Bronze Cannon and Mounting
In the matter of science especially, and far more than their forerunners the Romans, the Arabs were the heirs of the Greeks. If they far preferred Aristotle’s philosophy to that of Plato, it may have been because they saw in Plato what he actually was, namely one of the fathers of the Christian church, but it was certainly because Aristotle mingled the positive sciences with metaphysical speculation. Nevertheless Plato (Aflathoun), as well as Aristotle (Aristhathlis or Aristou), received from them the surname of Al-Elahi, or the Divine. It was not only on the masters, principes Scriptores, on Aristotle, Hippocrates, Dioscorides, Euclid, Ptolemy, Strabo, that their studies were directed and concentrated; there is no grammarian so mediocre, no rhetorician so poor, no sophist so subtle, that the Arabs have not translated and commented on him.
SCHOLASTICISM
It was in passing through their hands that the peripatetic doctrine engendered scholasticism. It is certain that, in the interminable wrangle between Realists and Nominalists the former leaned on the authority of Avicenna, the others on that of Averrhoës; it is certain, according to the observation of M. Hauréau,j that the philosopher Al-Kendi is often quoted by Alexander of Hales, Henry of Ghent and St. Bonaventura, whilst Al-Farabi furnished his aphorisms to William d’Auvergne, Vincent de Beauvais, and Albertus Magnus; and that this same William d’Auvergne prefers the Arabs far above the Greeks, finding the Greeks too much of philosophers and the Arabs more of theologians. Doubtless scholasticism was a vain and regrettable learning, for the schools of the Middle Ages, as Condillac says, resembled the knights’ tournaments, but, all the same, it produced some free thinkers, such as Johannes Scotus Erigena, Berengarius, Abélard, and William of Occam; and it was from it that, in after time, proceeded John Huss, Savonarola, Luther, Bruno, and Campanella.

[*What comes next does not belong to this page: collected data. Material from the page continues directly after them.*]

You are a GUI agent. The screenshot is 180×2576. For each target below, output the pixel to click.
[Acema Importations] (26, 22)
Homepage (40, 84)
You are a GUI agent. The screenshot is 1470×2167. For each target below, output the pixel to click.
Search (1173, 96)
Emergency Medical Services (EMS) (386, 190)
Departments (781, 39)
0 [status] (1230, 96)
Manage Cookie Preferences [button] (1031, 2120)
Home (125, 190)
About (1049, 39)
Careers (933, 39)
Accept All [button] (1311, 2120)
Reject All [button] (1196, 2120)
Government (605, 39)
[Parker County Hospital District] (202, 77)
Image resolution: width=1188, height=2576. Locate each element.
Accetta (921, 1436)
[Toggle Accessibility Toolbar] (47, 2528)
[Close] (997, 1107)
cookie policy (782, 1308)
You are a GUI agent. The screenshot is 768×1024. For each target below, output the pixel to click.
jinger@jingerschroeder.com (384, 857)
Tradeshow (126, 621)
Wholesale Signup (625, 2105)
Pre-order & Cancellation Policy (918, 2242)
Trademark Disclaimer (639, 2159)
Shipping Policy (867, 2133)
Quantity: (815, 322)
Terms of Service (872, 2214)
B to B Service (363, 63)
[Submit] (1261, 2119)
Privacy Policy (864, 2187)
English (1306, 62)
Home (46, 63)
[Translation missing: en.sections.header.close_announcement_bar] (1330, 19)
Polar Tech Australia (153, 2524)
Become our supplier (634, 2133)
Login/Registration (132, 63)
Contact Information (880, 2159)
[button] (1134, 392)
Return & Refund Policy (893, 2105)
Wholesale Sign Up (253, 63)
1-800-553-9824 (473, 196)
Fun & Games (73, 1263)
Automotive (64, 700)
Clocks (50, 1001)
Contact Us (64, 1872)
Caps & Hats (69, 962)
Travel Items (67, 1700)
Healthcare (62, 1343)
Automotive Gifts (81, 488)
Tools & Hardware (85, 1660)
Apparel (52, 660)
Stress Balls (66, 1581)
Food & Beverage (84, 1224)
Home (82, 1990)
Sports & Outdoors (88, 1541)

After having laid hands on the various branches of the knowledge possessed by the ancient Greeks, who had remained superior to the Latins, in the sciences even more than in letters and not less than in the arts, and after having enlarged its domain in all directions, the Arabs laid it open to the nations of Europe, all of whom they had outdistanced. Spain was naturally the first to receive and spread their gifts. In the tenth century, in the most profound darkness of the Middle Ages, that country “to which,” says Haller,o “the humanities fled together,” was the only one which accepted and welcomed those solid studies, which were everywhere else repelled and destroyed, even in Constantinople, since the time of Leo the Isaurian (717). Indeed, as early as the tenth century, when the Muzarab, John of Seville, translated the Holy Scriptures into Arabic, and when another Muzarab, Alvaro of Cordova, reproached his compatriots with forgetting their language and their law (legem suam nesciunt christiani et linguam propriam non advertunt Latini), in order to train themselves in the Arab doctrine (Arabico eloquio sublimati), Spain counted several illustrious scholars, Ayton, bishop of Vich, a Lupit of Barcelona, and a Joseph, who instructed Adalbero, archbishop of Rheims, all versed in mathematics and astronomy.